WHAT THE TASK ASKS >>
Look through the material below. Return exactly the lines from the one with "[Search] (260, 32)" through the one with "Student life (1674, 265)", both included.

GIVEN INFORMATION >>
——————————

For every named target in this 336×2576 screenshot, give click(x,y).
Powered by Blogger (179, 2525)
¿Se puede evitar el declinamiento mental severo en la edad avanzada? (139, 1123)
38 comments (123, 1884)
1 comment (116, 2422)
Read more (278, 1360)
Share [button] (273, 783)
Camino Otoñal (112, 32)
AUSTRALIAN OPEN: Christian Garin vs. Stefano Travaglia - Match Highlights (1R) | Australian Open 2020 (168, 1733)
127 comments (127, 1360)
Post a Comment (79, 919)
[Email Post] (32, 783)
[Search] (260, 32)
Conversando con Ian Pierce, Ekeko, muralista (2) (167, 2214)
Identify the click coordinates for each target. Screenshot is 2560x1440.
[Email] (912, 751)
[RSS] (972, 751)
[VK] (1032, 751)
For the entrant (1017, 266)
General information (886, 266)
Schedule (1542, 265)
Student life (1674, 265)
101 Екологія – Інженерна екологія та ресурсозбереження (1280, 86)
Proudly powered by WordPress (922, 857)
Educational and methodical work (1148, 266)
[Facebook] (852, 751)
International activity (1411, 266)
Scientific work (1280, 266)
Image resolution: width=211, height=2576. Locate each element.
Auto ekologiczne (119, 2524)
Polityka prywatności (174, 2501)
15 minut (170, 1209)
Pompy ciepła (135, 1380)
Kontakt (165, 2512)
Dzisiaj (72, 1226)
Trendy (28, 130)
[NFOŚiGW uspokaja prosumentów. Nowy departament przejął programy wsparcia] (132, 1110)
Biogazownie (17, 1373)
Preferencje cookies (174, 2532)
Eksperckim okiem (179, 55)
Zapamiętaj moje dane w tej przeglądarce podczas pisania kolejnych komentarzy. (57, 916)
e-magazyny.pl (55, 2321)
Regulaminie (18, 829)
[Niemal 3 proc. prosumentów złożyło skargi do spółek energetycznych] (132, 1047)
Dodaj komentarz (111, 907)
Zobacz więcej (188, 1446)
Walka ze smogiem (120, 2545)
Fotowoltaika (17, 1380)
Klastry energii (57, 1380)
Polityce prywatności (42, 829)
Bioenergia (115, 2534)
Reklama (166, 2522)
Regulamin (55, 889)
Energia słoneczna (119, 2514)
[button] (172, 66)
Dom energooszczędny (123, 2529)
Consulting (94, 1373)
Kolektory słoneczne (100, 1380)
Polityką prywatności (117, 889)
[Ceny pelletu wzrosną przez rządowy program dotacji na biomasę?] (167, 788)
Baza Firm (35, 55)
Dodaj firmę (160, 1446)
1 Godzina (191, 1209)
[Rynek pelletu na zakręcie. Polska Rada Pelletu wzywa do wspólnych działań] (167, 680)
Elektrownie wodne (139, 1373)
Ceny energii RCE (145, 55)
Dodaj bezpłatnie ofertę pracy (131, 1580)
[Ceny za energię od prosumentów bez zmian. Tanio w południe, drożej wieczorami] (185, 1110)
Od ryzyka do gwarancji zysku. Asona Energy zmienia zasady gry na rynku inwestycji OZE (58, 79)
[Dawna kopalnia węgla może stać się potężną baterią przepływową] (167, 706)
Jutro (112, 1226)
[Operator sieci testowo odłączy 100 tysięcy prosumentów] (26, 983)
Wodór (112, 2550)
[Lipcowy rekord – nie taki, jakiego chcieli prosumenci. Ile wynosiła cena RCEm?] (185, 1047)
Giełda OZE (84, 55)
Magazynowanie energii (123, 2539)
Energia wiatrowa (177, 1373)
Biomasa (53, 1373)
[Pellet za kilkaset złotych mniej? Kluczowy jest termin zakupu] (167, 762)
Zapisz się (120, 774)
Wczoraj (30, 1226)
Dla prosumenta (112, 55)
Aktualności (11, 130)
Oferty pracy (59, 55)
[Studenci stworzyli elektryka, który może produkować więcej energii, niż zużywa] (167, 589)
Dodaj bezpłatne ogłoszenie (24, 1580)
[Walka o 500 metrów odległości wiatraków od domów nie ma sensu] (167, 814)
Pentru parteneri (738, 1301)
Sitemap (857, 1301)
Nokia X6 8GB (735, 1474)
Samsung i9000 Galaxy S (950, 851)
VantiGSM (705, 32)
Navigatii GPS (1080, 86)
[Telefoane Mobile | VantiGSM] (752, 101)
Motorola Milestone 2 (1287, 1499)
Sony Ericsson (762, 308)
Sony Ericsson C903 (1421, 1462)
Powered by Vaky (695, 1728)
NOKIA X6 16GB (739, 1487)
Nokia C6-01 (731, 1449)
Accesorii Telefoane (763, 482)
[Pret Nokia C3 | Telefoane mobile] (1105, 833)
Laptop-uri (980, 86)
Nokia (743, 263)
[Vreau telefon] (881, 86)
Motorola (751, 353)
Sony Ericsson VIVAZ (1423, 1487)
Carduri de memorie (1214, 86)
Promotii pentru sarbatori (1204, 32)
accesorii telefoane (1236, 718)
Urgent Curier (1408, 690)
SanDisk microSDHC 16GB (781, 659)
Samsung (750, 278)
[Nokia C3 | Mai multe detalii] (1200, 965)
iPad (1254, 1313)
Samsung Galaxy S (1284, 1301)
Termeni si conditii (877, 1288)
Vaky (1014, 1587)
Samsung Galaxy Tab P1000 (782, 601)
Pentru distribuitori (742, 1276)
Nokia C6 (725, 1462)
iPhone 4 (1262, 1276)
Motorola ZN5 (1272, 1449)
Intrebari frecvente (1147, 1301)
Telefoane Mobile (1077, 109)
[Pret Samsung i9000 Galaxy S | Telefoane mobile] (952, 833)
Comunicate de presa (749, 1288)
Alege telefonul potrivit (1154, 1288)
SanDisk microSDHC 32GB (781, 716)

——————————

SOLUTION BELOW >>
[Search] (260, 32)
Conversando con Ian Pierce, Ekeko, muralista (2) (167, 2214)
Identify the click coordinates for each target. Screenshot is 2560x1440.
[Email] (912, 751)
[RSS] (972, 751)
[VK] (1032, 751)
For the entrant (1017, 266)
General information (886, 266)
Schedule (1542, 265)
Student life (1674, 265)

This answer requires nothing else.